2. We observed a large decrease in passive and active crowning within the boundaries of the treated areas. This resulted because the treated areas had fewer trees per acre, decreased canopy bulk density, and an increase in canopy base height compared to the current conditions.
3. The models showed a decrease in flame length within the treatment compared to the current conditions. 4. Models showed an overall increase in the probability that areas in the treated landscape will burn when
compared to the current conditions. The ranges of burn probabilities are 0–27.4 percent and 0–32.8 percent for current and treated conditions, respectively. This was especially the case in the northwestern boundaries of the treatment areas and is likely due to “opening” the landscape, causing wind to have a larger impact on fire behavior.
Figure 2. Distribution of estimated high burn severity from active crown fire activity and flame length greater than 20 feet. Current conditions and proposed treatment as (a) and (b), respectively.
Regression Analysis and Suppression Costs
Our results show the total acres burned was significant in predicting wildland fire suppression costs as expected, although we also found that the percent of area burned at high severity better explained the variation of
suppression costs. With regards to distance from the WUI, we found a marginal (three-foot increase) decrease in suppression costs of $46.99 for total expenditures and $0.01 for cost per acre when total acres burned and proportion of high burn severity were held constant. This result is consistent with previous findings of higher wildland fire suppression costs in WUI areas (Donovan et al. 2004, Liang et al. 2008). The proportion of area with a high burn severity variable had a marginal (in terms of a 1 percent increase) increase in suppression cost of $94,510 for total expenditures and $16.11 for cost per acre when total acres burned and distance from WUI held constant.
Using the more conservative estimate of high burn severity being defined as active crown fire or flame lengths greater than 20 feet, our linear regression result estimates a wildland fire suppression cost of $706 per acre for RU1 area in its current condition. The linear regression model estimate for wildland fire suppression cost after ecological restoration treatment is $287 per acre—a significant difference of $419 per acre. Using the total cost linear regression equation, our estimates are $25 million and $22.5 million for the current conditions and post treatment, respectively. However, if other factors of wildland fire costs, including rehabilitation and ecosystem service loss, are included to suppression costs, the total cost of wildfires (C+NVC) has been estimated to be in the range of 2 to 30 times greater than the costs associated with suppression alone (Western Forestry Leadership Coalition 2010).
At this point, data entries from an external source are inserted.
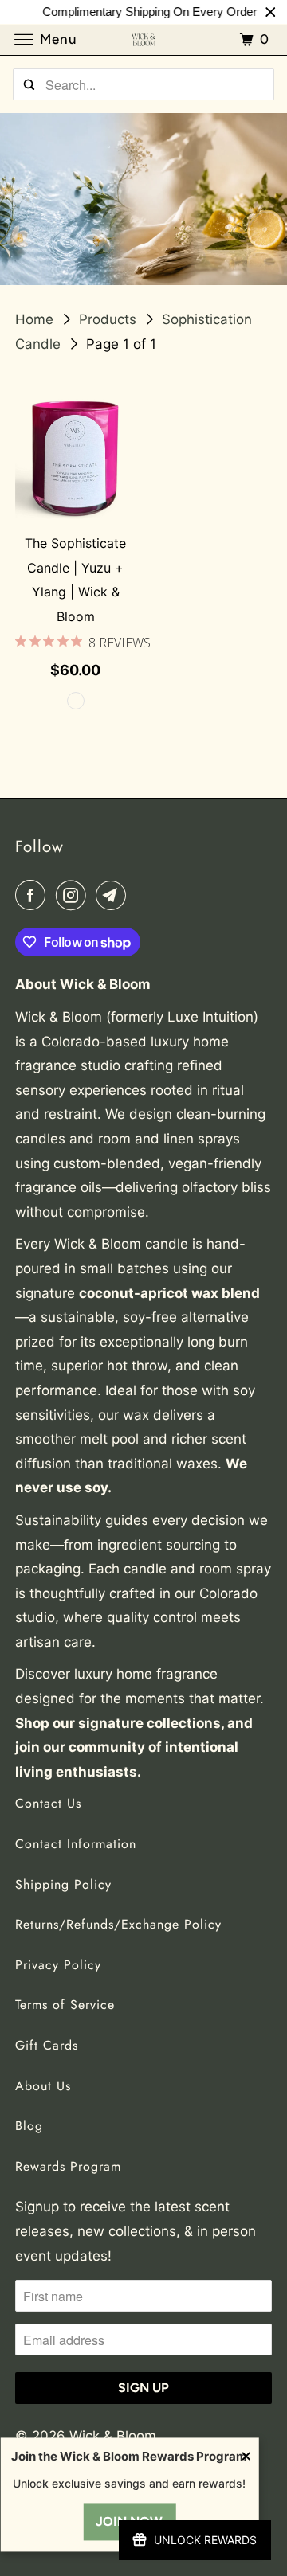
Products (109, 319)
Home (36, 319)
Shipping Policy (63, 1884)
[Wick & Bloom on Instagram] (74, 895)
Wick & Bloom (114, 2436)
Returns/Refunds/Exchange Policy (118, 1924)
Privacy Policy (58, 1965)
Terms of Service (65, 2005)
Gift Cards (46, 2045)
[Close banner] (270, 12)
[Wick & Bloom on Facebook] (33, 895)
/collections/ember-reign (143, 199)
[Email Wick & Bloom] (114, 895)
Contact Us (48, 1803)
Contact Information (75, 1844)
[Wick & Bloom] (143, 39)
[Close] (245, 2458)
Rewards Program (68, 2166)
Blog (29, 2126)
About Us (43, 2086)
If we expand high burn severity to include both passive and active crown fire or flame lengths greater than 11 feet, our regression equation estimates suppression costs to be $825 per acre for current conditions and $327 per acre after restoration treatment—a difference of $498 per acre. In terms of total suppression costs, our regression estimates are $25.7 million for the current conditions and $22.8 million post treatment. These estimates are summarized in Table 4.
Table 4. Estimated wildland fire suppression costs
Per Acre Cost
Current conditions with active
crown fire or flame length > 20 ft.
Current conditions with passive
and active crown fire or flame
length > 11 ft.
Post-treatment with active crown
fire or flame length > 20 ft.
Post-treatment with passive and
active crown fire or flame length >
Recent studies of large wildfires have repeatedly pointed to the size of the fire as the most significant factor in determining wildfire suppression costs. While recognizing the importance of fire size, we also suspected that fire behavior characteristics play an important role when modeling wildfire suppression expenditures. In this study, we used linear regression models focused on fire behavior characteristics and produced promising preliminary results. Our regionally specific regression analysis estimates a per acre suppression cost in the range of $706 to $825 under current conditions with significantly lower costs, ranging from $287 to $327 per acre, after restoration treatments. Previous research by Gebert and colleagues (2007) found that the average suppression cost for large (greater than 300 acres) wildfires was $695 per acre for the Southwest region between 1995 and 2004.
Assuming that our results are relatively accurate (and we do acknowledge that a parameter estimate bias may be present due to our relatively small sample of wildfires greater than 1,000 acres; see Yoder and Gebert 2012), what do they mean in terms of the overall costs of maintaining and restoring forest health? To determine this answer, we studied the ability of the restoration treatments to help defray wildland fire suppression costs using a cost-benefit analysis. These results suggest to us that whenever a restoration treatment costs less than $420 per acre on our conservative estimate ($498 per acre on our expanded classification), the restoration treatment will have a positive net saving with regards to suppression costs. Similarly, the treatments would produce a net saving if the treatments can be implemented over the landscape at a total cost of $2.5 million or less (less than $2.9 million as the upper end range). Of course, this is assuming a constant NVC level as discussed above.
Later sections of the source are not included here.